··· Extracted entries
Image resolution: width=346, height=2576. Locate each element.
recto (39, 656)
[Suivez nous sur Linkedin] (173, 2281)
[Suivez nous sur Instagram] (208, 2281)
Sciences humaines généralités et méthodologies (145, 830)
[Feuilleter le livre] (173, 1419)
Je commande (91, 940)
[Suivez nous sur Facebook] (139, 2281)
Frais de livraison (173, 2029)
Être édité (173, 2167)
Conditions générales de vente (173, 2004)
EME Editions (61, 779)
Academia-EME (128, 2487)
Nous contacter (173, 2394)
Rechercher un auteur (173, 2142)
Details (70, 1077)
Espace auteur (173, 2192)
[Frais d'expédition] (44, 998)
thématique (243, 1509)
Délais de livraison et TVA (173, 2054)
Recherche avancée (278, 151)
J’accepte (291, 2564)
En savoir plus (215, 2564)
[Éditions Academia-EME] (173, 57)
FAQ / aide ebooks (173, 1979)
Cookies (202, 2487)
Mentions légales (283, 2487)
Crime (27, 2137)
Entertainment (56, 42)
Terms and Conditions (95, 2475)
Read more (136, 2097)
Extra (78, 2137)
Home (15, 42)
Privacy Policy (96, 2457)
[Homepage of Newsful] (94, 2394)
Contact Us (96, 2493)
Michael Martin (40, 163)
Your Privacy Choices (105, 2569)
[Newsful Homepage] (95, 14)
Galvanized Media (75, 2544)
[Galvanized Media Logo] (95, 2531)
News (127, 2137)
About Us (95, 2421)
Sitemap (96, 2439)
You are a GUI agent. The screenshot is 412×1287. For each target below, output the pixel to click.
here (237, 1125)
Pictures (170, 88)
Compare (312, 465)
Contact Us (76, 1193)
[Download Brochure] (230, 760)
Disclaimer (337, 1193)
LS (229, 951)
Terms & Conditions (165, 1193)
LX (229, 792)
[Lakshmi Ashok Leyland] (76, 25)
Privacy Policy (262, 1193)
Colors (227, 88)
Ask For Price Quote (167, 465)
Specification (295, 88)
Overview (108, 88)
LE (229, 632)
······
Work to complete » Working from the entries above, return all lines that contain "Privacy".

Exercise response »
Privacy Policy (96, 2457)
Your Privacy Choices (105, 2569)
Privacy Policy (262, 1193)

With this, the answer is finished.